Could you set down the listing below exactly, leaving out its pictures?

> INFORMATION PROVIDED:
- - - - -

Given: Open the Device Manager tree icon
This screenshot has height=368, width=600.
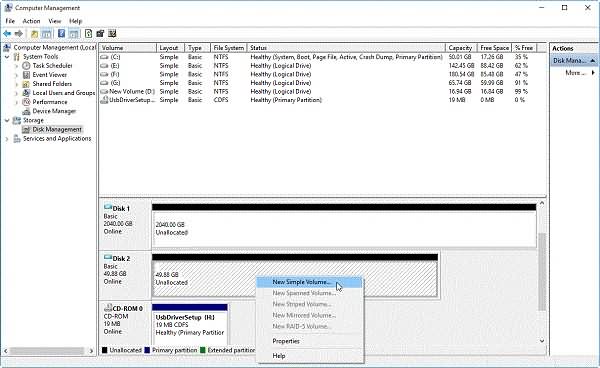Looking at the screenshot, I should tap(26, 111).

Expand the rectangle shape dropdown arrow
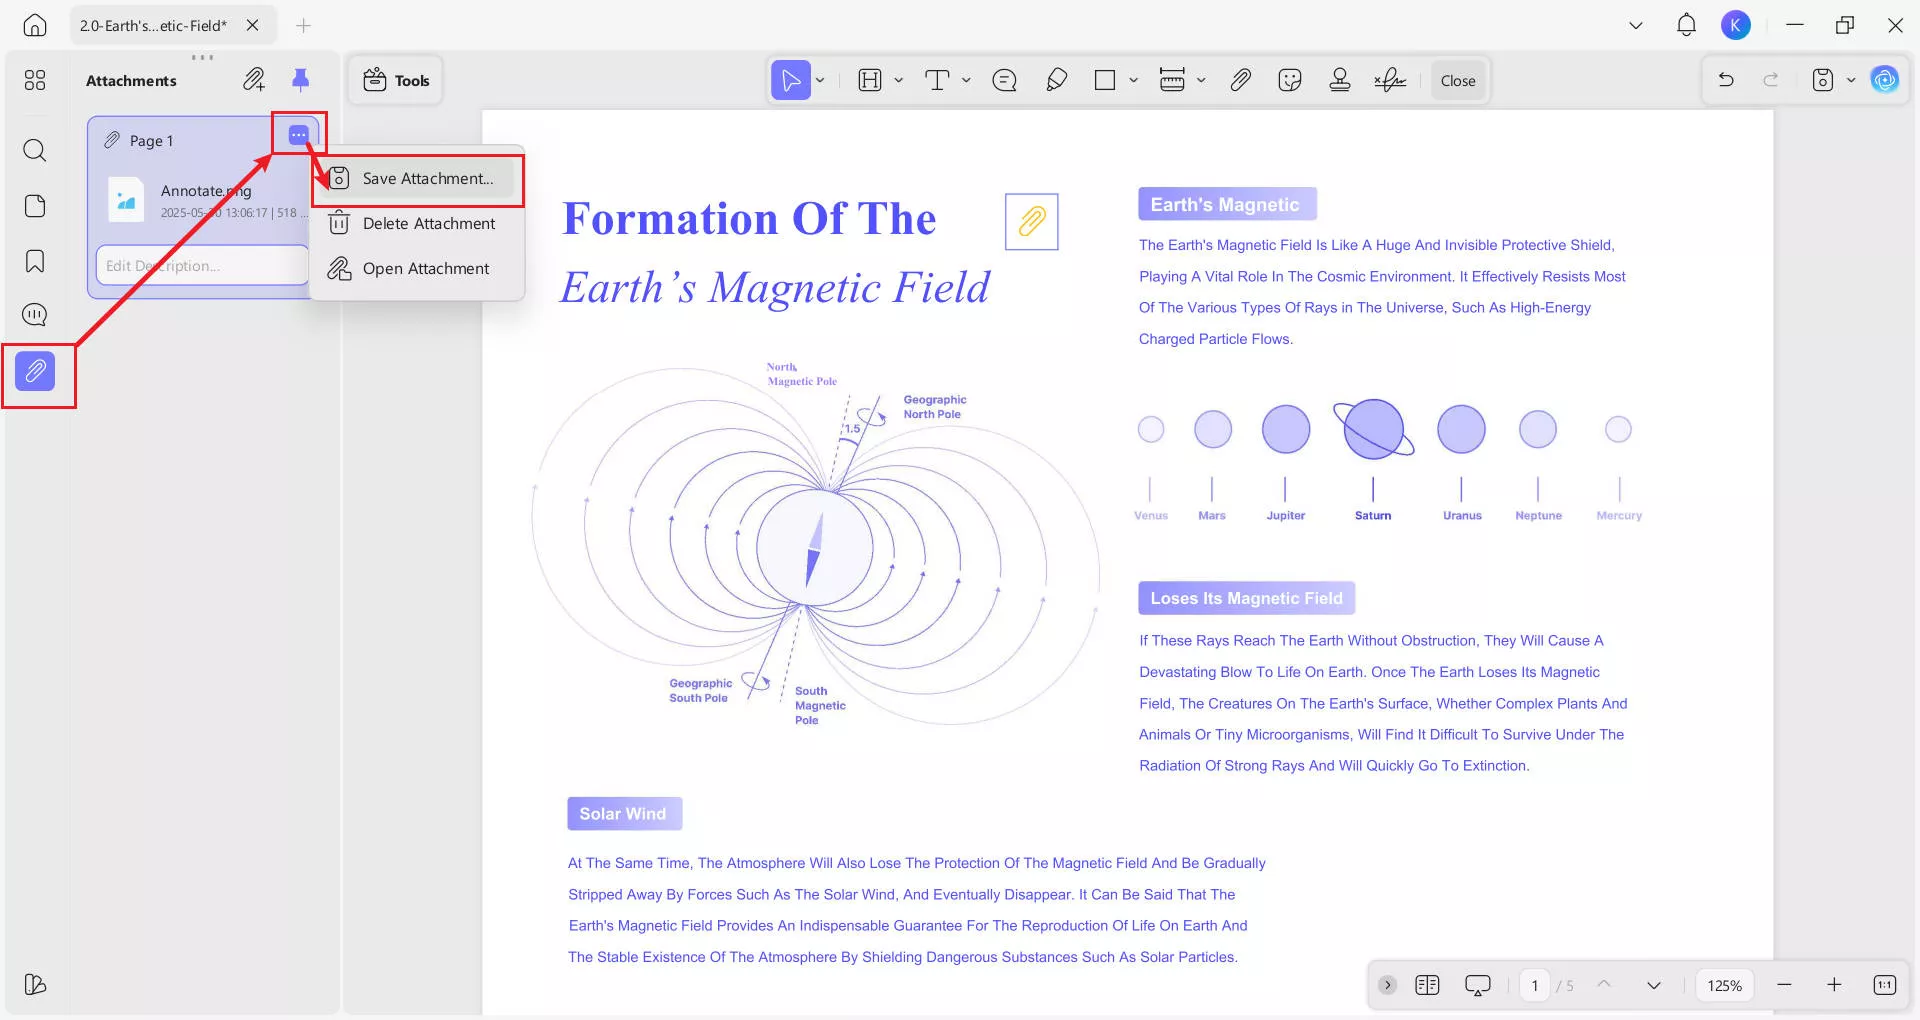tap(1133, 80)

- - - - -

> WORKED SOLUTION:
Given: Open the Device Manager tree icon
This screenshot has height=368, width=600.
Looking at the screenshot, I should tap(26, 111).

Expand the rectangle shape dropdown arrow
tap(1133, 80)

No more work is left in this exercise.